Propelling Michael Phelps

Right now I’m watching a news broadcast on the jaw dropping (and not in a good way) results of Michael Phelps’ 400 IM event in the London 2012 Olympics; the same prodigy athlete who dominated swimming in the 2008 Olympics. Now when I say dominated, I mean won by a ridiculous amount of time, every single time. It really was a genuine treat to witness such mind-numbing, perpetually achieved victories. But oh how the tides have turned. According to the article “London 2012: Michael Phelps admits he swam a ‘crappy race’ vs. Ryan Lochte” in the National Post, Lochte beat Phelps by 4 seconds in the 400 IM event. Yikes!

Now back to the broadcast. The anchors and specialists were not only talking about how disappointed fans must have been, but also touched on the reason as to why the disappointment was so intense. Ever since that picture of Phelps smoking marijuana surfaced, his career and reputation took a nosedive. They went on to state that the North American culture is to “propel people on a pedestal too quickly”, thus causing an intense negative reaction when they fail to meet our standards…

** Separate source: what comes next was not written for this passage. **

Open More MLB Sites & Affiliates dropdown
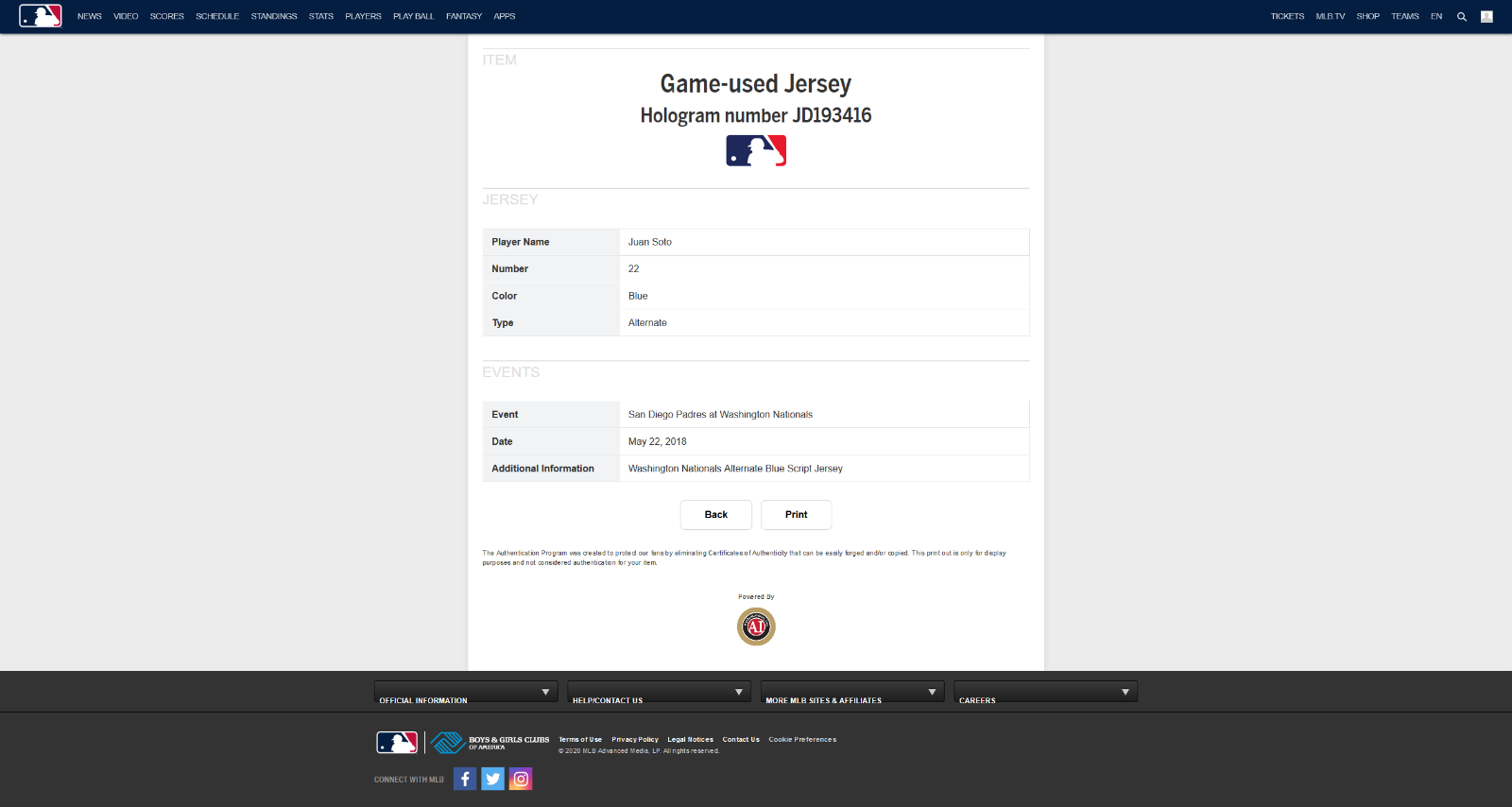The image size is (1512, 807). coord(851,693)
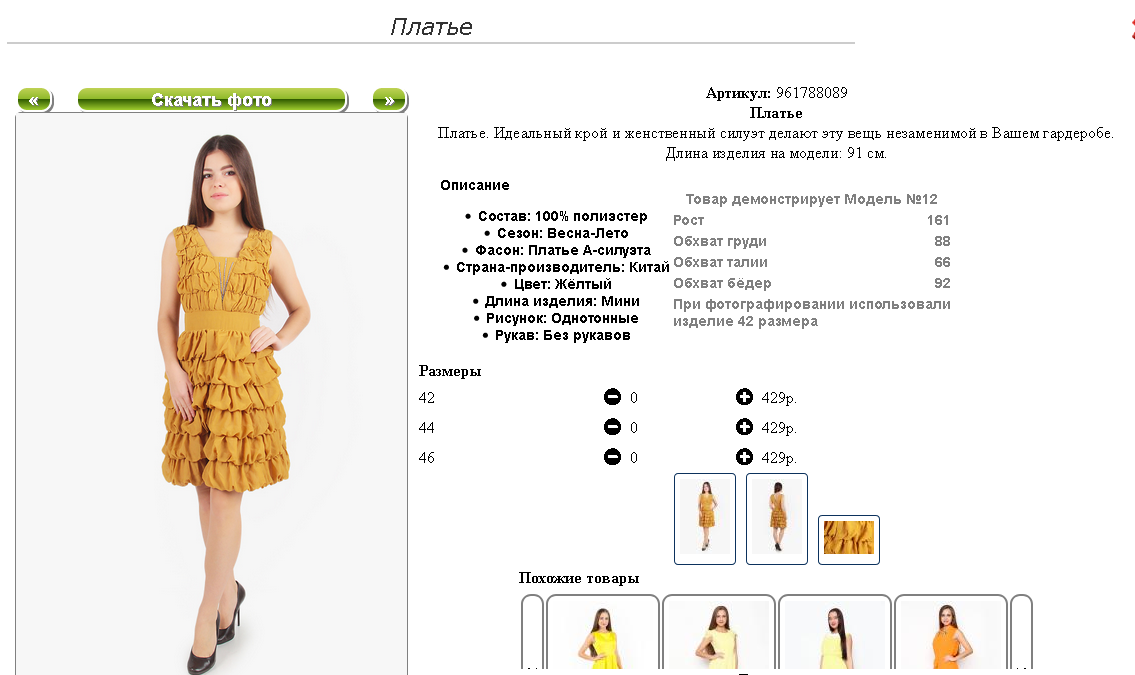
Task: Add one item of size 46
Action: (744, 457)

To me, this sounds all too familiar as I did write about a similar subject in a previous post of mine called The Plight that is Teaching. Needless to say, I could not stop grinning as I witnessed this theme weaving its way through this broadcast and how it was taken one step further. In my post, I had talked about how we tend to do this to our teachers, but of course this can be applied to our idols whether they are celebrities or teachers.

To be honest, I think we need to keep things in perspective and not put our idols through ridiculous standards. Once we realize that they are indeed human beings as well, we don’t risk suffering needless, severe blow to our psyche.